■ Problem requirements
Only the lines from the beginning of the data below through the line containing "You are a computer-use agent. Viewport: 1568px" belong in the response, each copied exactly.

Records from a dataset
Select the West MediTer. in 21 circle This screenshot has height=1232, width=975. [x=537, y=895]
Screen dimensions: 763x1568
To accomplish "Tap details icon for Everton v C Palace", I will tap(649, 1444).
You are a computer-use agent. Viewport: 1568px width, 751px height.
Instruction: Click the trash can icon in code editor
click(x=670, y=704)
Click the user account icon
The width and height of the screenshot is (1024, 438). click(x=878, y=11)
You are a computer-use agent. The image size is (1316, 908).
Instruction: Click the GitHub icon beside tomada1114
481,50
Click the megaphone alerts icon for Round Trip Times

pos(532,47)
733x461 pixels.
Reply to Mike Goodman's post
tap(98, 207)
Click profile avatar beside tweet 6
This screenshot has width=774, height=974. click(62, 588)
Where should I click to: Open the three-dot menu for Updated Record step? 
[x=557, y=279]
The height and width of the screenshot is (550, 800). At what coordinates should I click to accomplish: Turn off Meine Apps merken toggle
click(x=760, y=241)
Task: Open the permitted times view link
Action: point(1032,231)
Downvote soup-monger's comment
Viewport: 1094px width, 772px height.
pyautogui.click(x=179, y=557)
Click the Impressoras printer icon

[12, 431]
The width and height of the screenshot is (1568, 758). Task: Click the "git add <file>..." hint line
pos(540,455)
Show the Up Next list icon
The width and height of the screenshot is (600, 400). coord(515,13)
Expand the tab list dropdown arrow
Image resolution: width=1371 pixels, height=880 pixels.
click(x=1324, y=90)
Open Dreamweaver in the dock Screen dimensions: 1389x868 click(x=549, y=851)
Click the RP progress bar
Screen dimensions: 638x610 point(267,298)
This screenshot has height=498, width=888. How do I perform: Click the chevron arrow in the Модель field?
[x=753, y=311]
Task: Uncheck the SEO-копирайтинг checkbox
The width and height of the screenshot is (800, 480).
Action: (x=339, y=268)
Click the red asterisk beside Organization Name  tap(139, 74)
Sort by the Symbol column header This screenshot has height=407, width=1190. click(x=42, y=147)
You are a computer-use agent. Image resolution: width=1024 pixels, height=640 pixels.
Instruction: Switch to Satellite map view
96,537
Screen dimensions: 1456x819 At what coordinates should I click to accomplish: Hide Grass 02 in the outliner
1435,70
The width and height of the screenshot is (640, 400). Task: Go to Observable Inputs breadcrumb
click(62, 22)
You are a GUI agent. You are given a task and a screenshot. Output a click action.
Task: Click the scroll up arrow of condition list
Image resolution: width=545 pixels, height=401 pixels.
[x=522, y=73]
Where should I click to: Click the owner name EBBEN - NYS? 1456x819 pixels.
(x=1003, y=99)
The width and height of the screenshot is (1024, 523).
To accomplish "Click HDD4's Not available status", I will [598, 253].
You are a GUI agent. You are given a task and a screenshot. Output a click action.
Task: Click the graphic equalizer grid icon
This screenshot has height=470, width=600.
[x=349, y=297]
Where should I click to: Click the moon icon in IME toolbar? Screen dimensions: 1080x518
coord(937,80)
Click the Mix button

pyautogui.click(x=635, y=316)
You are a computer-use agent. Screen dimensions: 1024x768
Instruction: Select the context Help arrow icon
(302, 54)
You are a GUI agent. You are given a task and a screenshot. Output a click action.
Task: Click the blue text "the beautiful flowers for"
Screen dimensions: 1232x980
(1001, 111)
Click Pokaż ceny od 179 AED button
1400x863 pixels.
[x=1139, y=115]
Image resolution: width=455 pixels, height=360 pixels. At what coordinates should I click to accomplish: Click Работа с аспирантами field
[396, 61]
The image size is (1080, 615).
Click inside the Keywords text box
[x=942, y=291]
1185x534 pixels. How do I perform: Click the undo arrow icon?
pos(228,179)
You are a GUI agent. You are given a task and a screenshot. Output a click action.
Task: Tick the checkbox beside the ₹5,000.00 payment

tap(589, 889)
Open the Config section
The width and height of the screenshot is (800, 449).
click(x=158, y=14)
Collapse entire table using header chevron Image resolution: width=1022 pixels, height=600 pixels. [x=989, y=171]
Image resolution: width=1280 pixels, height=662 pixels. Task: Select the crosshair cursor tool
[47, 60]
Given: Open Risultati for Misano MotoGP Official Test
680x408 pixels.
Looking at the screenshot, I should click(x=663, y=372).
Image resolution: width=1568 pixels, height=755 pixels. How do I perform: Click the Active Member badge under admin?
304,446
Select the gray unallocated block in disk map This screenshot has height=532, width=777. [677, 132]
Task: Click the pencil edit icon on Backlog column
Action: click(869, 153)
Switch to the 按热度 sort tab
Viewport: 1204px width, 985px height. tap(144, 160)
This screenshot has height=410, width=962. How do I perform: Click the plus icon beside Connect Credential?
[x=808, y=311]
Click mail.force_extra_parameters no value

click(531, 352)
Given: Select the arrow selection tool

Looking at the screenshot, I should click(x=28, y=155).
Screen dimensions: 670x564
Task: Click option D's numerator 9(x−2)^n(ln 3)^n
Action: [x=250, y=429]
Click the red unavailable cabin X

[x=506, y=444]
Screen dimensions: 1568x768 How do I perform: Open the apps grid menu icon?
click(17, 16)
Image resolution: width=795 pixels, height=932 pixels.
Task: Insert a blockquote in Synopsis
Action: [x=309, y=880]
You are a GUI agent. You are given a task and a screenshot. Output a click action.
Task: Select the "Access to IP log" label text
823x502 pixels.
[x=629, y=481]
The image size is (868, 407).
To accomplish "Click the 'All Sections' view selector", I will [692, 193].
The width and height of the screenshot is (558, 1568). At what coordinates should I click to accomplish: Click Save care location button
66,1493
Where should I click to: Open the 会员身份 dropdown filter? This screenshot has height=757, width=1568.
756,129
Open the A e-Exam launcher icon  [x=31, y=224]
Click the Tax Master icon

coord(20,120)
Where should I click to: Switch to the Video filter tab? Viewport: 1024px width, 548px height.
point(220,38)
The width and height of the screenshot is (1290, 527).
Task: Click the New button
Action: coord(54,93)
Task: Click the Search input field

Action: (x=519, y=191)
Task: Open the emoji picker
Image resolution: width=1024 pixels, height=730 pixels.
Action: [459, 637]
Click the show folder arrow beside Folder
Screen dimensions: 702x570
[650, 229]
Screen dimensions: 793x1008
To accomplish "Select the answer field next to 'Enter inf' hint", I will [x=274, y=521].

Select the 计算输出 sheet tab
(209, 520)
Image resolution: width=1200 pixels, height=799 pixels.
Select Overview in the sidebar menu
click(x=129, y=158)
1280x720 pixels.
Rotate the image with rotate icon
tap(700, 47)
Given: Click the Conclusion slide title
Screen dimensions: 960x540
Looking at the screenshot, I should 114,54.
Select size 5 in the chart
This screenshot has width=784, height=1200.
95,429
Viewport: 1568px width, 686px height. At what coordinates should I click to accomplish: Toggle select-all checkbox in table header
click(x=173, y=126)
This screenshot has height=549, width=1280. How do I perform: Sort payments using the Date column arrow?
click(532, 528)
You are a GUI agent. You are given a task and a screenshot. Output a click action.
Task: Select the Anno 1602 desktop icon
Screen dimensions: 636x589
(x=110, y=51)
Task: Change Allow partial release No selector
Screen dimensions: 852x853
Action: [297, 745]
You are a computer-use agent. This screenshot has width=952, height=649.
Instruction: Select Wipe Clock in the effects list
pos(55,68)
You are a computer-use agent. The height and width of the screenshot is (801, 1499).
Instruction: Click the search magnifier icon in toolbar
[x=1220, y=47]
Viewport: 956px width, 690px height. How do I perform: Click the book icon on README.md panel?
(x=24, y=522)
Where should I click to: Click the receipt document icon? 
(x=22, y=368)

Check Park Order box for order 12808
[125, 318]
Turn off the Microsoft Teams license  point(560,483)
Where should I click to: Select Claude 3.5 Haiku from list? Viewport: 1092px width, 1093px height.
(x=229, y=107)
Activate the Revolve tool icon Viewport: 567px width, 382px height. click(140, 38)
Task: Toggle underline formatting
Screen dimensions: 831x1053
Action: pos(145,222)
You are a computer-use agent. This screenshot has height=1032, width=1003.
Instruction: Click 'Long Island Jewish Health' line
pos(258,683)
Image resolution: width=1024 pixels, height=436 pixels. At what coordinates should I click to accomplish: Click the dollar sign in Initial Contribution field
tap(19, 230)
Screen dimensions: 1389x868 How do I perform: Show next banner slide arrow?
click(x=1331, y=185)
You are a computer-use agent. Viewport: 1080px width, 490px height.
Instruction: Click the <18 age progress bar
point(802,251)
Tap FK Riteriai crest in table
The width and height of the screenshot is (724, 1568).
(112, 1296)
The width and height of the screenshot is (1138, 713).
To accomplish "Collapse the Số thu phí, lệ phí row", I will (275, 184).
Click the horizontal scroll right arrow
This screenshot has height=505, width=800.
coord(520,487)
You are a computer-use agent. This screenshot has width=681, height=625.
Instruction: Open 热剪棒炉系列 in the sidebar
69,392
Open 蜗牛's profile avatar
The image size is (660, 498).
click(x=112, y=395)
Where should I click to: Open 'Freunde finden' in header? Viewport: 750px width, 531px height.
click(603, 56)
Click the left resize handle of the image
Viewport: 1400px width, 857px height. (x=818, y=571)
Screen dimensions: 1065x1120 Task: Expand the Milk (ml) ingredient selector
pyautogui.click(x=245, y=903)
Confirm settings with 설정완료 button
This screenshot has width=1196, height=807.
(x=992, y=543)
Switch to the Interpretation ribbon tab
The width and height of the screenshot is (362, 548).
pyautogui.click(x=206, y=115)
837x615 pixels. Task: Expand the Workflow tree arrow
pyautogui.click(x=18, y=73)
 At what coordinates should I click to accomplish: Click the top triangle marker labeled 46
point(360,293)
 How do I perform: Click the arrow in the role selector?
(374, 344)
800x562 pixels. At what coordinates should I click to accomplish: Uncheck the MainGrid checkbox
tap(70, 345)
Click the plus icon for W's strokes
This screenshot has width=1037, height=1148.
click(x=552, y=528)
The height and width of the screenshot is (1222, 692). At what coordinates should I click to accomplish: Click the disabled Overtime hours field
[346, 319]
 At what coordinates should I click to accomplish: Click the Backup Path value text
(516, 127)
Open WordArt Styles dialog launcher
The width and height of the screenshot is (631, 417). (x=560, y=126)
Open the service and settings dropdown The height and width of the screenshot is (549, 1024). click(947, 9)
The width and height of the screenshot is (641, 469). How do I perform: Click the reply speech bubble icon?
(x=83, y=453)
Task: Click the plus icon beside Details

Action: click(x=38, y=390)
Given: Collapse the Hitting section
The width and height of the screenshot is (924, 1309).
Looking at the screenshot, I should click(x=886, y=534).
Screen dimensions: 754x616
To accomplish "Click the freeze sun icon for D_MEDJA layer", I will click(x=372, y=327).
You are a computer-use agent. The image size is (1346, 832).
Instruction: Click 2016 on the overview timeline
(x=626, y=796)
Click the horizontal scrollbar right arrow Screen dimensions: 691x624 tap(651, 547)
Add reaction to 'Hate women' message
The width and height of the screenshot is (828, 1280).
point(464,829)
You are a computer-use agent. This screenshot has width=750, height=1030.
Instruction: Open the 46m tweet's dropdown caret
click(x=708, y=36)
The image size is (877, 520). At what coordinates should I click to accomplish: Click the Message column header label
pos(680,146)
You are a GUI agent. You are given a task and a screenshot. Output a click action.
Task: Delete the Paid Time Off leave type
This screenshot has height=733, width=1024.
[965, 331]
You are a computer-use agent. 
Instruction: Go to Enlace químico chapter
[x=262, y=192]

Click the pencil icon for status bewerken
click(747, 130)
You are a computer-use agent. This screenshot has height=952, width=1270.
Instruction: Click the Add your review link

■ Output of the task
Select the West MediTer. in 21 circle This screenshot has height=1232, width=975. [x=537, y=895]
Screen dimensions: 763x1568
To accomplish "Tap details icon for Everton v C Palace", I will tap(649, 1444).
You are a computer-use agent. Viewport: 1568px width, 751px height.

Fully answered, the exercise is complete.